On a appris en effet que le constructeur de satellites allemand ferait campagne de manière très discrète pour que les prochains satellites Galileo soient lancés par des Falcon 9 de SpaceX, plutôt que par Ariane 6.
L’information qui a été dévoilée par le magazine Challenge, montre qu’il s’agirait d’un lobbying effectué par le groupe industriel allemand pour convaincre la Commission européenne, qui est propriétaire de la constellation Galileo, de porter sa préférence sur l’américain SpaceX et son lanceur Falcon 9 appartenant au milliardaire sud-africain Elon Musk plutôt que sur la nouvelle fusée européenne Ariane 6, en vue de lancer les prochains satellites Galileo (le GPS européen).

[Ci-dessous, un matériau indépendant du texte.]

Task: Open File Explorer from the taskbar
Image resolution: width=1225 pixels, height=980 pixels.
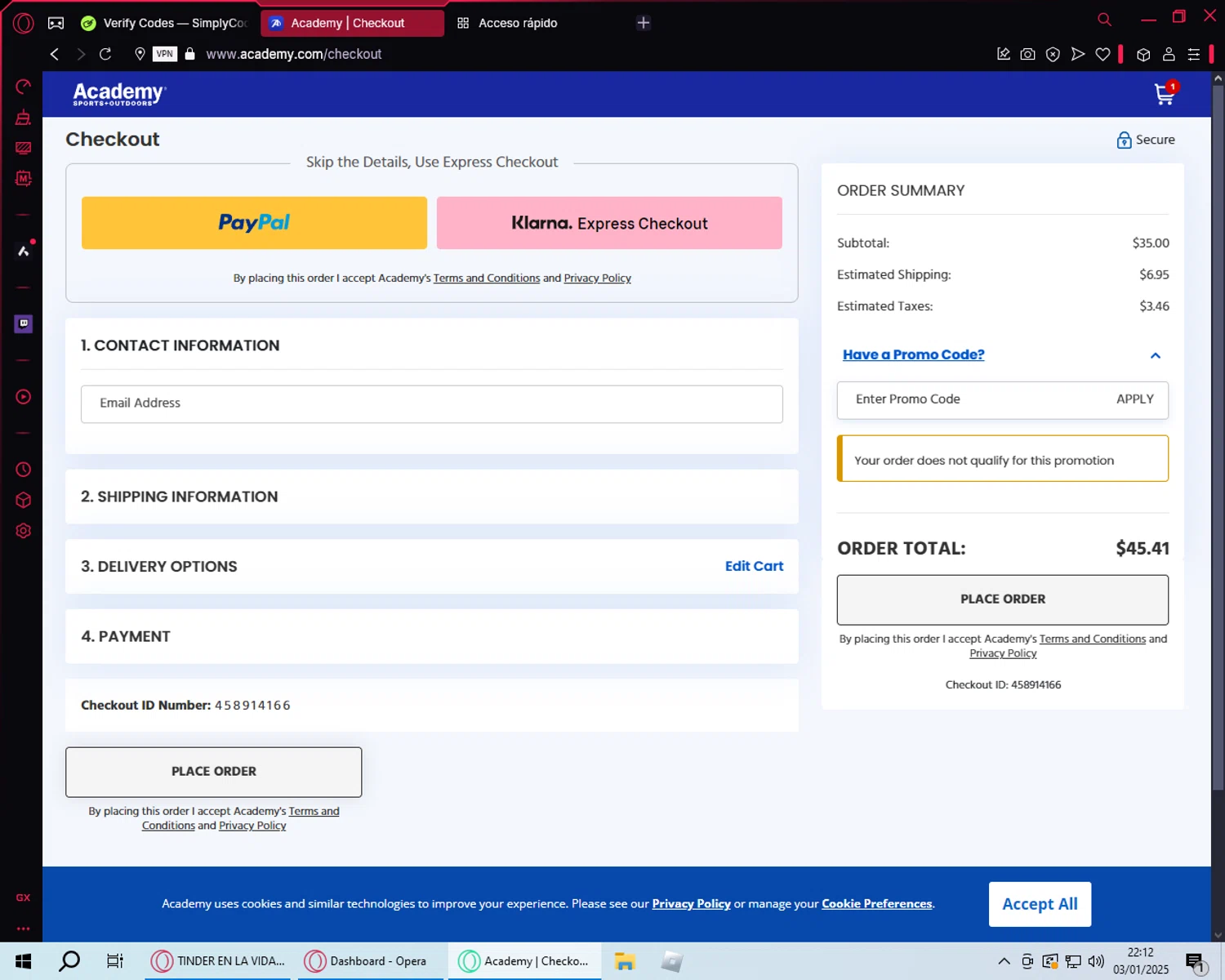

Marco Fuchs, le PDG de OHB souhaiterait que la Commission européenne achète trois lancements de Falcon 9 et s’engage par la suite à effectuer d’autres tirs sur RFA One, le mini lanceur de Rocket Factory Augsburg qui est une filiale de OHB.

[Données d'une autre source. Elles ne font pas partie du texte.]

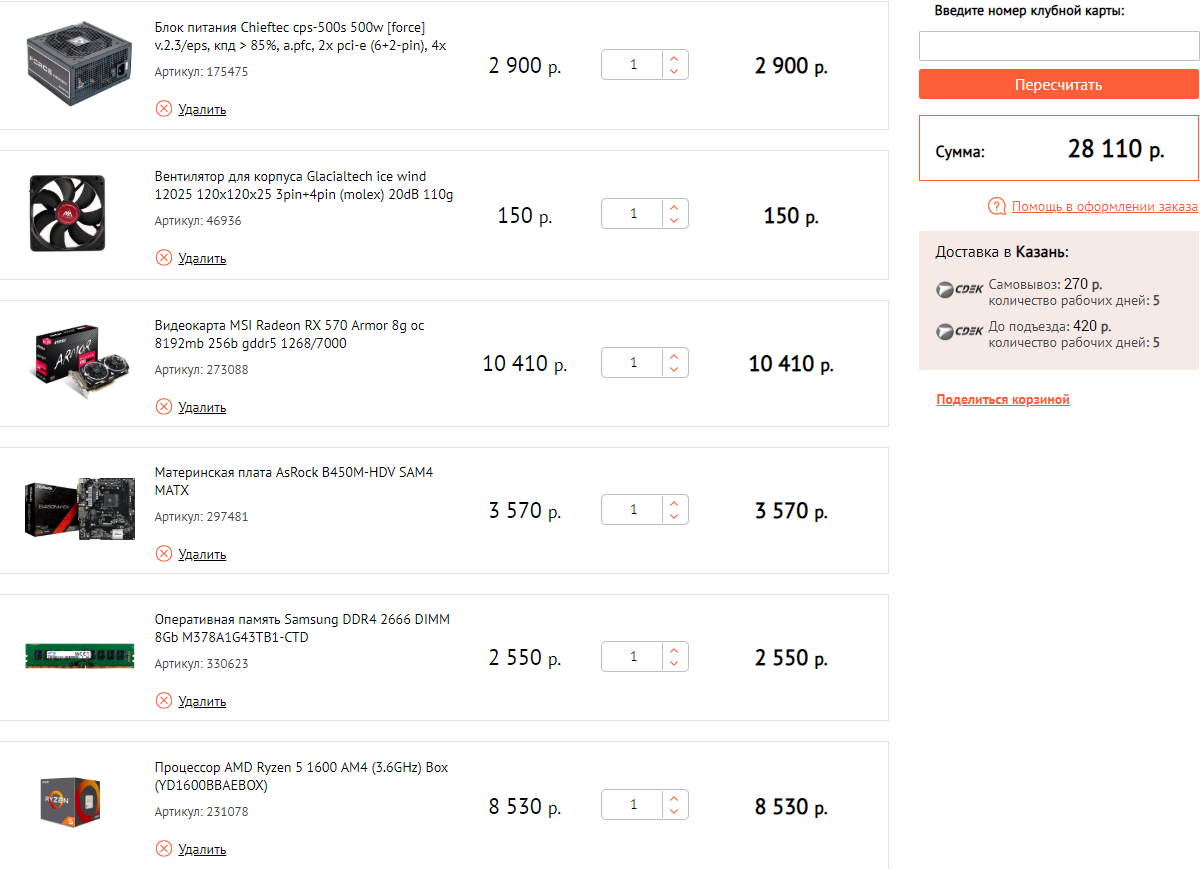Increase quantity of MSI Radeon RX 570
Image resolution: width=1200 pixels, height=869 pixels.
674,356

Il semblerait que OHB bénéficierait de la conjoncture politique actuelle du conflit entre la Russie et l’Ukraine, pour rappel l’agence spatiale Roscosmos a retiré toutes ses équipes russes de Kourou il y’a quelques semaines, en effet c’est le lanceur russe Soyouz qui devait effectuer les deux prochains lancements de satellites Galileo et donc pousserait en coulisses pour que la solution de repli de la Commission européenne soit le lanceur américain au détriment de la future Ariane 6. Par ailleurs, Ariane 6 avait déjà été sélectionné pour trois futurs lancements de satellites Galileo, la logique étant d’y ajouter les deux autres laissés libres par Souyouz.
Ce qui parait encore plus étonnant et déroutant dans cette histoire, c’est que OHB conçoit 10% du lanceur européen, notamment les éléments du deuxième étage, et est le deuxième industriel en termes de charge de travail sur Ariane, derrière le franco-allemand ArianeGroup.

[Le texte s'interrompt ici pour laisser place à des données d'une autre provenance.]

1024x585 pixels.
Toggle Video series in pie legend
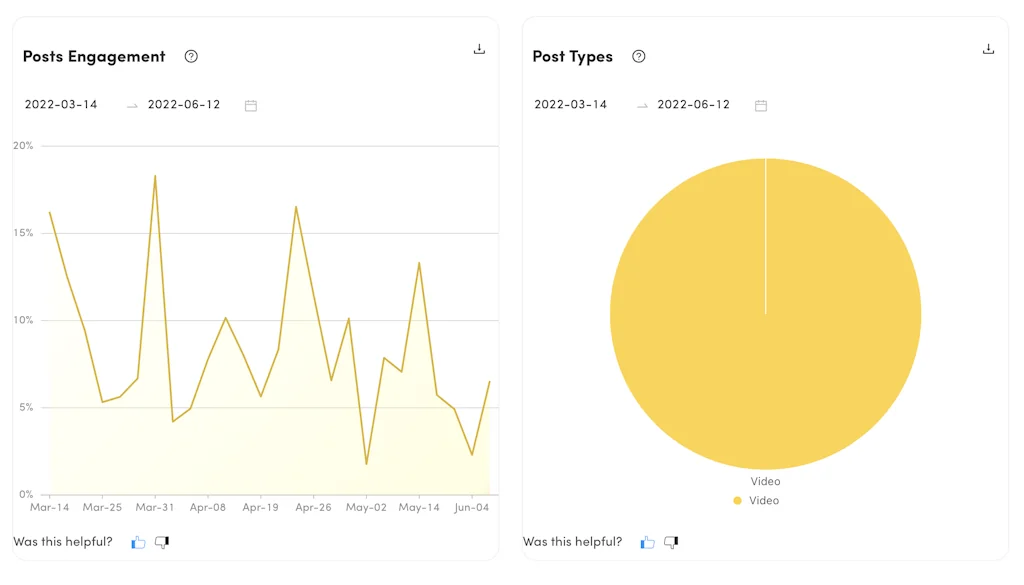764,500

Deux facteurs rendent néanmoins la proposition d’OHB difficilement envisageable. La première étant qu’il n’y a pas d’urgence en la matière puisque la constellation européenne forte de ses 2,3 milliards d’utilisateurs dans le monde est déjà très fonctionnelle et que les satellites à lancer, seraient juste destinés à pallier d’éventuels indisponibilités. L’autre facteur porterait sur une question de réglementation, en effet la réglementation européenne prévoit une clause dite de sécurité imposant de lancer les satellites Galileo depuis le territoire d’un état européen. Réglementation qu’il faudrait modifier pour lancer depuis les États-Unis avec SpaceX, au moment même où l’Europe secouée par le conflit russo-ukrainien cherche à reconquérir sa souveraineté sur des secteurs stratégiques.